Floyd to Baptist pastors: Go up, come down, lead

The Rev. Ronnie Floyd, pastor at Cross Church in Northwest Arkansas, speaks Sunday night at the 2014 Southern Baptist Convention Pastors’ Conference in Baltimore.
The Rev. Ronnie Floyd, pastor at Cross Church in Northwest Arkansas, speaks Sunday night at the 2014 Southern Baptist Convention Pastors’ Conference in Baltimore.

BALTIMORE -- In front of thousands of other Southern Baptist pastors Sunday, the Rev. Ronnie Floyd displayed on a big-screen television a picture of his grandson who just turned 4 years old that same day.

The senior pastor at Cross Church in Northwest Arkansas told his fellow pastors that one day, his grandson got hungry. Sneaking into the kitchen, the grandson opened the refrigerator and scaled up the panels inside the door just to reach one slice of cheese, Floyd said.

"He scaled the heights," Floyd, 58, said. "I'm telling you that's where we need to go. We need to be willing to go up, go up, go up."

Floyd opened up the two-day Pastors' Conference, which precedes the annual Southern Baptist Convention annual meeting, where Floyd is one of three pastors who will be nominated to be the next president of the nation's largest Protestant denomination. The other nominees will be the Rev. Jared Moore, pastor at New Salem Baptist Church in Hustonville, Ky., and the Rev. Dennis Kim, senior pastor at Global Mission Church of Greater Washington in Silver Springs, Md.

Arkansas delegates, also known as messengers, usually make up between 3 percent and 4 percent of the convention's annual attendance, convention spokesmen said. Their votes will help elect the next president.

The pastors are gathering as their denomination is experiencing a seventh-consecutive yearly drop in church membership, as well as a two-year drop in baptisms.

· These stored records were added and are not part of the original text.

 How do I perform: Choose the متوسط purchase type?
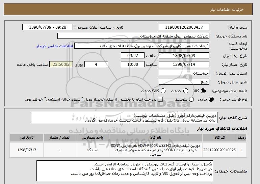click(x=191, y=99)
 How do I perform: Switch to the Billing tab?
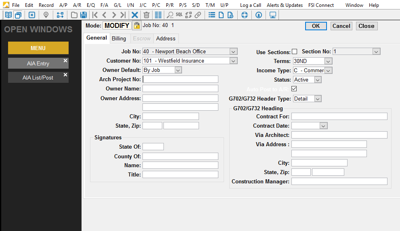(x=119, y=38)
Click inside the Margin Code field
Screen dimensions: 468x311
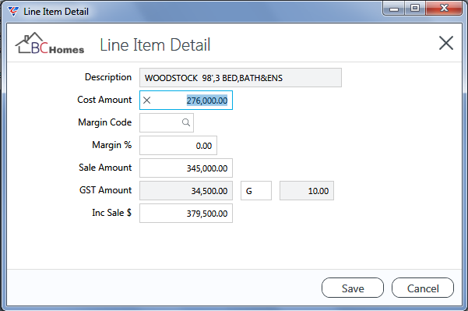point(167,122)
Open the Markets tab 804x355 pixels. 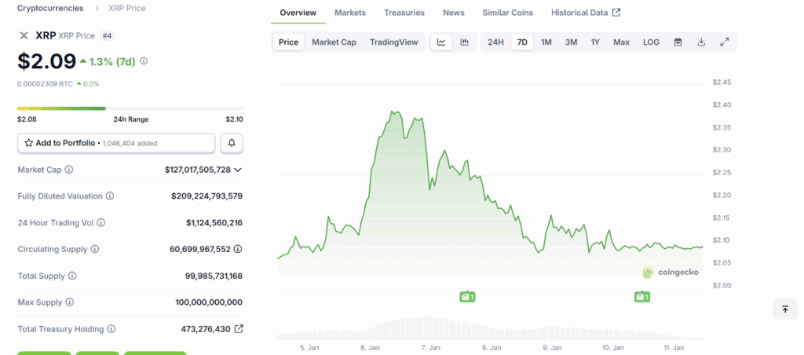(349, 13)
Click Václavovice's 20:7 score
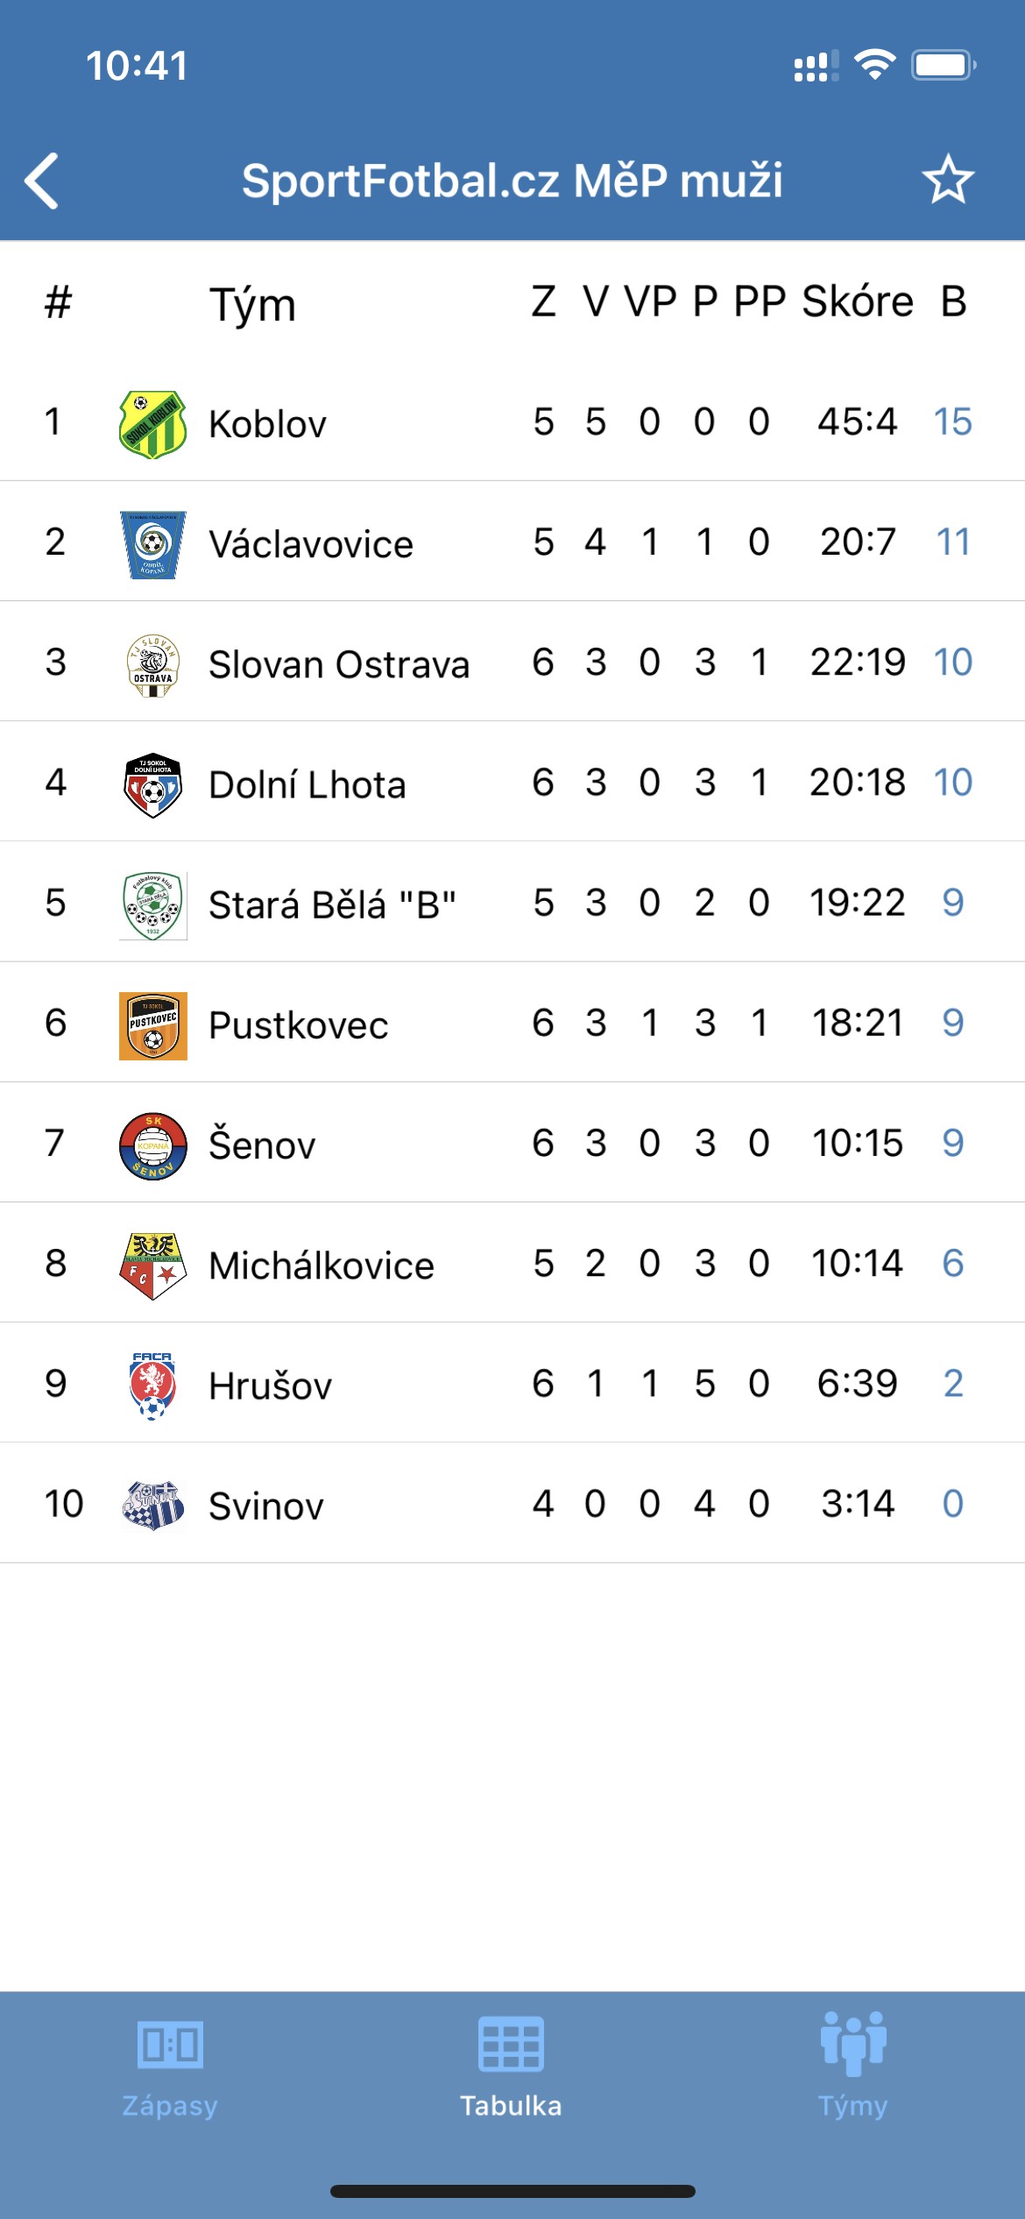The height and width of the screenshot is (2219, 1025). (x=858, y=542)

At the Pastors' Conference on Sunday, the Rev. Bruce Frank, pastor at Biltmore Baptist Church in North Carolina, said pastors "are the most worn out," discouraged and distraught.

"What we're praying for is for God to speak to you," Frank said. "You be the person that engages and is open because there's a lot of things God wants to do in your life this week."

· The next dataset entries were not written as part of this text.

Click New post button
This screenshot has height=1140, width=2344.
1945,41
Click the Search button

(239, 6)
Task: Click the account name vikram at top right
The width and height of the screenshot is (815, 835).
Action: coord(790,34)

Minutes later, Floyd -- whom Frank called a "pastor of pastors" -- urged the other Southern Baptist pastors to, like his grandson and Moses, go up to God, come back down to be with the people and lead forward.

"That's the second action he did: coming down," he said. "Oh, listen, Moses also came down."

He did so continuously, Floyd said.

"But he was only willing to go down to be with the people after he had gone up to be with God," he said, adding that pastors hear more about going down to be with the people. But the future lies in the pastors going up to God, he said.

Some pastors are distinguished by their charisma, their intellect or even their discipline, Floyd said.

"All of those are your friends if you have them," he said. "But listen to me, if that's all you have, you have very, very little to offer. Because the only thing we ultimately have to offer is the gospel of Jesus Christ. That is what sets us apart as the people of God."

Other pastors count on other things, he said.

"Some of you are unbelievably personable. I mean, you've got it and you know it," he said. "You're blessed. Some of you are counting on your personality. Some of you are counting on the people you know."

But that isn't what matters, he said.

"The only thing that distinguishes us is not our personality," Floyd said. "They're a dime a dozen. The people we know, everybody else knows them. It's the power and glory of God."

The Pastors' Conference will continue today and the annual meeting will be held Tuesday and Wednesday.